[Exercise details] In the text on the inspectors general case below, rewrite the passage from "The parties have argued over" to "under certain exceptions.", substituting "litigants" for "parties" throughout.

[Extracted text]
------------------------------

The parties have argued over whether the IG-plaintiffs are “principal officers,” “inferior officers,” or “employees.” Additionally, the parties have argued about the range of duties and authorities of IGs because if they are “inferior officers,” the Supreme Court has recognized that the President’s removal authority can have limitations under certain exceptions.
If the Appointments Clause tests make your head spin, here’s a flow chart that reflects the parties’ explanation of the current state of the law:
Judge Reyes indicated that she is likely to rule that inspectors general are “inferior officers” under the Constitution. She also indicated that she is leaning toward ruling that they have narrow duties and do not exercise policy or administrative authority. As a result, she would rule that the IG Act provision requiring notice to Congress provision is constitutional.
Judge Reyes also indicated that she would likely rule that statutory provision requiring advance notice with reasons to Congress is a statutory condition that must be met by the President. At one point, after counsel for the government argued that removal is not contingent on the notice to Congress, she asked him to “explain how it doesn’t say what it says.” She did not seem to find his argument to be persuasive as she laterstated that she is likely to find that the President did not follow the law. She stated that she was moved by the argument that the purpose of the advance notice to Congress is to give members of Congress an opportunity to intervene and try to persuade the President to not remove an IG. She admitted that she did not understand the importance of the notice provision until that was made clear in oral argument. “The process is important,” she stated from the bench.

------------------------------

[Dataset section]
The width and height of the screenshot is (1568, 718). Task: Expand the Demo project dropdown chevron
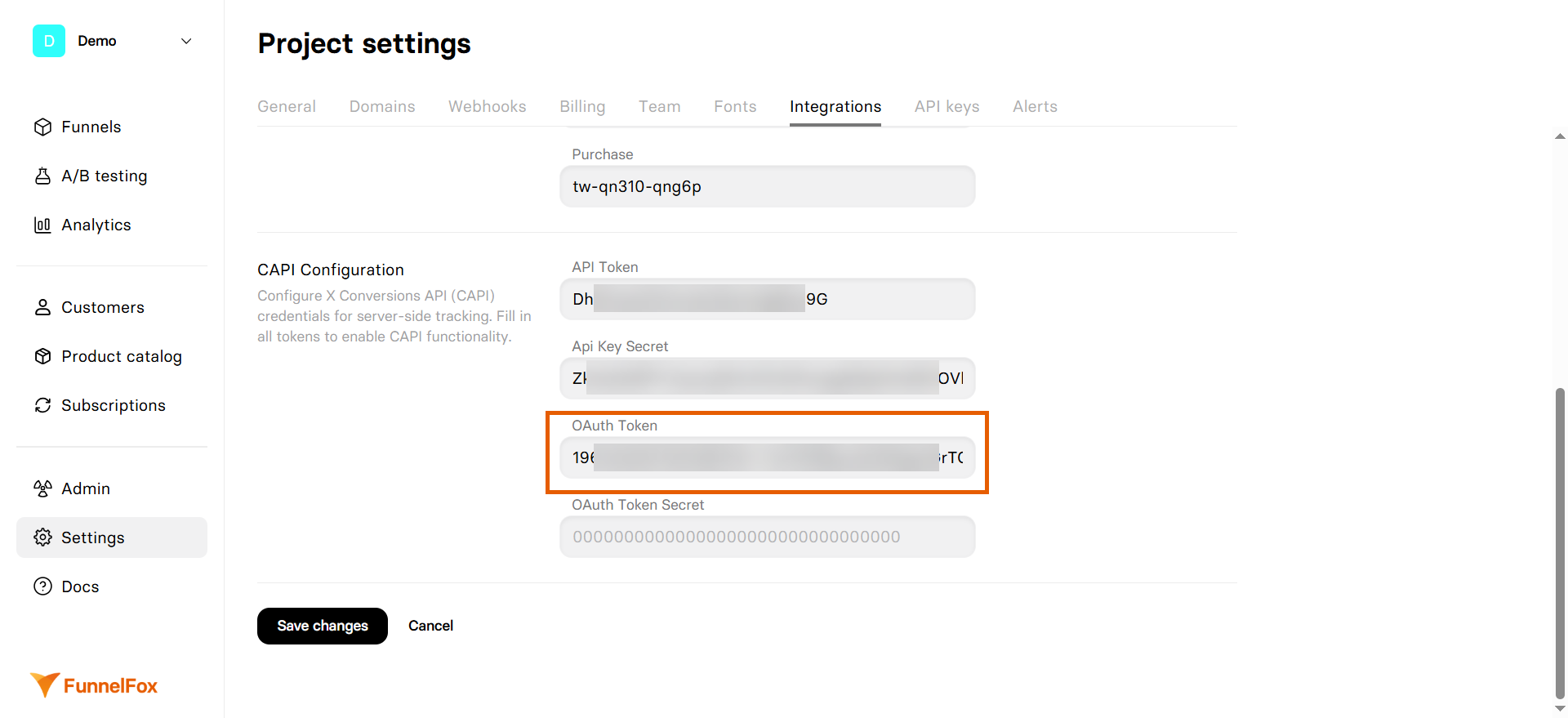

------------------------------

[Output below]
The litigants have argued over whether the IG-plaintiffs are “principal officers,” “inferior officers,” or “employees.” Additionally, the litigants have argued about the range of duties and authorities of IGs because if they are “inferior officers,” the Supreme Court has recognized that the President’s removal authority can have limitations under certain exceptions.